R&R Consulting described how the reports presented to RMBS investors show losses at the loan level (which is super eye-numbing detail in the investor reports) that have NOT been allocated to the bonds (boldface ours):
On the securities performing at December 2011, a universe of approximately $1.42 trillion, R&R estimate the amount of additional losses likely to materialize is $300 billion, with one-third concentrated in ten arranger names, including Countrywide, Morgan Stanley and JP Morgan. About 17,000 tranches, or 34% of the universe analyzed by R&R, may lose up to 83% of their remaining principal.
In addition, R&R estimates that approximately $175 billion of losses already incurred on the loans have not yet been allocated to the bonds in the related transactions. Failure to allocate realized loan losses could distort the valuation of related RMBS tranches.
In the course of conducting valuations on RMBS, the R&R analytics team discovered widespread, serious, repeated data discrepancies. Ann Rutledge, a founding principal, asked the team to measure the magnitude of the discrepancy on the RMBS universe. To do this, R&R subtracted cumulative losses allocated to the tranches from unallocated, expected losses, calculated as the sum of defaults, bankruptcies, foreclosures and REOs minus recoveries. “The results were very disturbing: $175 billion of unallocated current losses and $300 billion of imminent losses,” Rutledge said.
Now you might say, how can investors NOT know this is happening? Have you ever looked at an investor report on MBS? They are really really nerdy. Summary stuff up front, tons of pages of detail. Now bond fund managers are presumably paid to care about nerdy stuff like this, but I have spoken to some MBS lifers who have gone to the buy side, and they tell me that the level of expertise among MBS investors is not high.
But, but, but….some of you are protesting….surely these errors are just innocent mistakes? That’s a nice theory, but the numbers are huge, and the “mistakes” happen to line up with more profit for servicers:
The implication for bond holders in RMBS is significant with respect to both estimates. Subordinated securities in the RMBS with probable future losses ought to be written down by such losses but instead may be continuing to receive interest owed to more senior tranches. It could also mean that servicers are earning fees against loans that have already been liquidated, which also reduces the amount of cash to pay senior bond holders. For example, in one month, servicers could generate $75 million or more in inappropriate fees against the $175 billion in unallocated losses.
Translation: when the servicers don’t write down the bonds in a securitization to allow for ACTUAL and pretty certain losses, the effect is that junior tranches show artificially high balances (remember, as losses occur, the effect is to wipe out tranches from the bottom of the securitization up. The riskiest tranche fails first, then the next riskiest, and so on).

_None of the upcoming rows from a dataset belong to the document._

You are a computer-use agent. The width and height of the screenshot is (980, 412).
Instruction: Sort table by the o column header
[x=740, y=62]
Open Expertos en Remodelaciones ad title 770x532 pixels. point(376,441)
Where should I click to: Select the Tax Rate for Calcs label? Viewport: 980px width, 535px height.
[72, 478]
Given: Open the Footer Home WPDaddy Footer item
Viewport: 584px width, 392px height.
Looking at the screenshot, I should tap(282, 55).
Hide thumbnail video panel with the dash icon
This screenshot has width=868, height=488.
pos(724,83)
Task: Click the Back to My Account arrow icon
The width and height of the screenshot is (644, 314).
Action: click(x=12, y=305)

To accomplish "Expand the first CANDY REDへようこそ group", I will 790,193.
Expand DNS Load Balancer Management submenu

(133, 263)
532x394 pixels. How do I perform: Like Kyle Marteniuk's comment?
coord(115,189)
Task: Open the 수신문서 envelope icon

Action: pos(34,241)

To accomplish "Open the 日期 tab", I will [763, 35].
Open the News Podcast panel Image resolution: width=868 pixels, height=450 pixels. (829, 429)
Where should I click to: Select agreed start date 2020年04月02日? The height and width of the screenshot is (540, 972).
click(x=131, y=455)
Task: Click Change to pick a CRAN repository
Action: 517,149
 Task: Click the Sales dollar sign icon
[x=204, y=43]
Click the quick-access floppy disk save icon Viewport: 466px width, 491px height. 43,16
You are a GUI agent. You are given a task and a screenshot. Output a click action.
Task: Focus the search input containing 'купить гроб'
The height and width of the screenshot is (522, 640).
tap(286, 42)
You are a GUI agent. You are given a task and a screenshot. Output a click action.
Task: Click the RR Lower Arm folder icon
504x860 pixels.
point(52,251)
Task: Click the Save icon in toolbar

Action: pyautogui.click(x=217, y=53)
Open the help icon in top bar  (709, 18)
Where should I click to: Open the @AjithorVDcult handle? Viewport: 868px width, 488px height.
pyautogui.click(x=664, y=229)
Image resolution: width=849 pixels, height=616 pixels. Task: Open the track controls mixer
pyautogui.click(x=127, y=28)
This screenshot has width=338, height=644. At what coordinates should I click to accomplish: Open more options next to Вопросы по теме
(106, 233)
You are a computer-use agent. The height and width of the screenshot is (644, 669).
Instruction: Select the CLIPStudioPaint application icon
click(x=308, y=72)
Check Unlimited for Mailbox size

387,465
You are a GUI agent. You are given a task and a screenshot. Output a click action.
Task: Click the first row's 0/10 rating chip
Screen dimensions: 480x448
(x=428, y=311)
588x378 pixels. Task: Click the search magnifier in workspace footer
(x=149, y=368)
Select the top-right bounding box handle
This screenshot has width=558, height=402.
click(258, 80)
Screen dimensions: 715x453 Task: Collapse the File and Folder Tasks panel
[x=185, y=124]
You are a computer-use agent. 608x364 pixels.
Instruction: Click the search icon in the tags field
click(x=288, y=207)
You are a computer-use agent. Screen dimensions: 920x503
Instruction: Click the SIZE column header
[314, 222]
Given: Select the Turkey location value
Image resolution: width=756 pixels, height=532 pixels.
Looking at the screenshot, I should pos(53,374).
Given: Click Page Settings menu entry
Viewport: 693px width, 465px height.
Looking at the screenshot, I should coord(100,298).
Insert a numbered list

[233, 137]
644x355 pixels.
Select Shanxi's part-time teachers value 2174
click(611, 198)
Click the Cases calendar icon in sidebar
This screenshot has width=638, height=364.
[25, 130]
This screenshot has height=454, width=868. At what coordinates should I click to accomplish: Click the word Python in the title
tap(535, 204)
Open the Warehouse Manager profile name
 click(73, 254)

Servicers ALSO advance principal and interest to bondholders when borrowers quit paying, in theory up to the mortgage balance (we’ve seen cases where advances exceeded the mortgage balance). Then when they foreclose and liquidate the loan, the servicer reimburses himself for the advances and his fees and foreclosure costs first.
So, if they report artificially high balances in junior tranches, they are paying interest to investors who don’t deserve it. The result, when the foreclosure occurs and the real estate is sold, is that the interest overpayment to the junior bondholders reduces the monies that should have gone to the senior bondholders. Oh, and those junior bondholders are more likely to be hedgies, and those senior bondholders are more likely to be pension funds, bond fund (the sort that you might hold in your 401 (k) and insurers. The costs to the insurance industry alone means that this is not a fat cat investor issue but affects all of us (losses to insurers eventually lead to higher insurance premiums to compensate for the shortfall in investment income).
Reports like this are why I am cynical about talk of mortgage “investigations”. The evidence of servicer misconduct is rife. I’ve gotten numerous reports about various types of servicer scams, not just ones that hurt borrowers, but tons that impact investors (for instance, it is common, and it may be pervasive, that servicers delay reporting the liquidation of a loan to the investors. Why? The longer a loan appears to be in the pool, the longer they can collect servicing fees).
To my knowledge, the R&R report is the first effort to place a dollar figure on one type of mortgage-investor-related abuses. I’m not surprised it is so large. What I am surprised at is that no investor seems to have noticed this type of pilfering.








They can also hide in there the fact that a lot of the loans simply doo not exist. Clearing this up would lay this problem bare. Can’t have that.